Task:
Return, word for word, the line that contains "Open Copilot sidebar" and every line after it through the end of the records.

Provided material:
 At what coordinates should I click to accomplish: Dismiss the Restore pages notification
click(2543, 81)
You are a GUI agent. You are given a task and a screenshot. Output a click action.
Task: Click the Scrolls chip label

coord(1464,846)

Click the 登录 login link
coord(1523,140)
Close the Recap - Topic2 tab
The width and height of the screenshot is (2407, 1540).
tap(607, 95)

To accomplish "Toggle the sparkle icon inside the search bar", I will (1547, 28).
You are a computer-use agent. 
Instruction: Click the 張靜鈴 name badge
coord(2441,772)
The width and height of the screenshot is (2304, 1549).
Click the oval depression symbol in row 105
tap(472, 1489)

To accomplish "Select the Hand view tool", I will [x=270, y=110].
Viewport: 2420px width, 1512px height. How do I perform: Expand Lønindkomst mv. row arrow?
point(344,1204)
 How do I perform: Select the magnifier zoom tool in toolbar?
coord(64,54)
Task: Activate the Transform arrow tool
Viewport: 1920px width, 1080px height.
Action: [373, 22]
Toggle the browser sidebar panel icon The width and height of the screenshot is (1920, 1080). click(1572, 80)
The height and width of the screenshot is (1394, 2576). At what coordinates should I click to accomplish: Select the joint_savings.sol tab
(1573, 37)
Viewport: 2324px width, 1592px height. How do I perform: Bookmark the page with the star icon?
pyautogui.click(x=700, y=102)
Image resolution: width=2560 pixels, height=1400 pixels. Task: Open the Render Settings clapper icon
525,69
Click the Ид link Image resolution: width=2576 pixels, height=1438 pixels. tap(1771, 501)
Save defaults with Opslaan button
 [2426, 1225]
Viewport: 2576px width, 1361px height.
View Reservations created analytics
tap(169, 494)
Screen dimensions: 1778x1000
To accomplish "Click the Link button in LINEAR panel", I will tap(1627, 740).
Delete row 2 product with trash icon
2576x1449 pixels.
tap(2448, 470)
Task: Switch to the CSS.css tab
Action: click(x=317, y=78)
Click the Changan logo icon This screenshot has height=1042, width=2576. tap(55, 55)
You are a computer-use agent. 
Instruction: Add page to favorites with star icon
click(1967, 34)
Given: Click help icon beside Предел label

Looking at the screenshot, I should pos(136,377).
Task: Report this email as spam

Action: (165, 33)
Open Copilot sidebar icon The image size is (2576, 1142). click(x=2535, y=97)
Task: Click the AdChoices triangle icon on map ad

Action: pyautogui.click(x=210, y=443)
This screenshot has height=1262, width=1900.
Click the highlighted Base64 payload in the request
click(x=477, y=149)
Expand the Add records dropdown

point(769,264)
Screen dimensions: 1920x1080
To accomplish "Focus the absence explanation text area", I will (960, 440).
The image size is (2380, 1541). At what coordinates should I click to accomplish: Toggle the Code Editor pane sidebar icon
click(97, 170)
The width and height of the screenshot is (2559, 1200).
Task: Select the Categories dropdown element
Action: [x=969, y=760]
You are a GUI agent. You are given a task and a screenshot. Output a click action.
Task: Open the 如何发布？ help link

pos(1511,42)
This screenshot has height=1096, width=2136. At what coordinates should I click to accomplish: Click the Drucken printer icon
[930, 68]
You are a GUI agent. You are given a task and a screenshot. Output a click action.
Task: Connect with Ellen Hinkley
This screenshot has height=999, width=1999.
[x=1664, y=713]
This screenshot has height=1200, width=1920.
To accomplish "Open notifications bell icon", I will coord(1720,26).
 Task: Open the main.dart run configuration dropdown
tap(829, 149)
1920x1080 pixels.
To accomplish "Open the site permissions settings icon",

Task result:
Open Copilot sidebar icon The image size is (2576, 1142). click(x=2535, y=97)
Task: Click the AdChoices triangle icon on map ad

Action: pyautogui.click(x=210, y=443)
This screenshot has height=1262, width=1900.
Click the highlighted Base64 payload in the request
click(x=477, y=149)
Expand the Add records dropdown

point(769,264)
Screen dimensions: 1920x1080
To accomplish "Focus the absence explanation text area", I will (960, 440).
The image size is (2380, 1541). At what coordinates should I click to accomplish: Toggle the Code Editor pane sidebar icon
click(97, 170)
The width and height of the screenshot is (2559, 1200).
Task: Select the Categories dropdown element
Action: [x=969, y=760]
You are a GUI agent. You are given a task and a screenshot. Output a click action.
Task: Open the 如何发布？ help link

pos(1511,42)
This screenshot has height=1096, width=2136. At what coordinates should I click to accomplish: Click the Drucken printer icon
[930, 68]
You are a GUI agent. You are given a task and a screenshot. Output a click action.
Task: Connect with Ellen Hinkley
This screenshot has height=999, width=1999.
[x=1664, y=713]
This screenshot has height=1200, width=1920.
To accomplish "Open notifications bell icon", I will coord(1720,26).
 Task: Open the main.dart run configuration dropdown
tap(829, 149)
1920x1080 pixels.
To accomplish "Open the site permissions settings icon",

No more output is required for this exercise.